### TASK DATA
++++++++++++++++++++

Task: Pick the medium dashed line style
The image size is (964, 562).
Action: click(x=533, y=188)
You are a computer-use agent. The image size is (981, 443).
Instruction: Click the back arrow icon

++++++++++++++++++++

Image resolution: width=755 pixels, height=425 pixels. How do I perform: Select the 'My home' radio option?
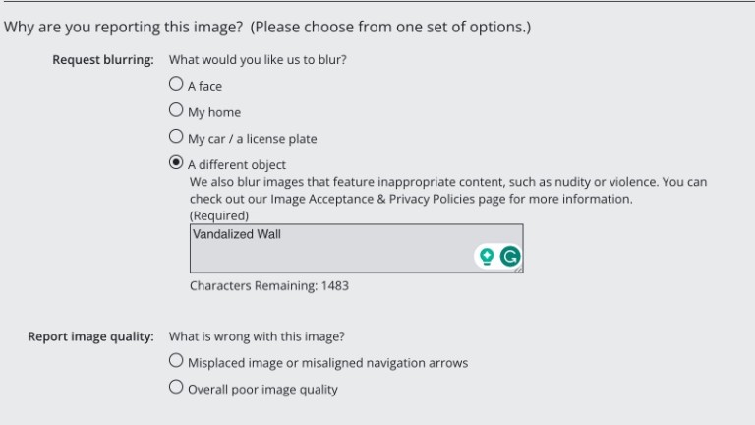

++++++++++++++++++++

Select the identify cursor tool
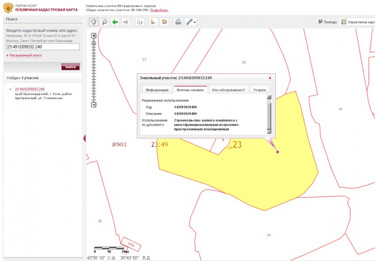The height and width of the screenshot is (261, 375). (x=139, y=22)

++++++++++++++++++++

### WHAT YOU ARE ASKED TO DO
Would you output, from the records above, exactly the run of lines that starts at the line containing "You are a computer-use" and ends at the line containing "Instruction: Click the back arrow icon", and only that run?

### SOLVED EXERCISE
You are a computer-use agent. The image size is (981, 443).
Instruction: Click the back arrow icon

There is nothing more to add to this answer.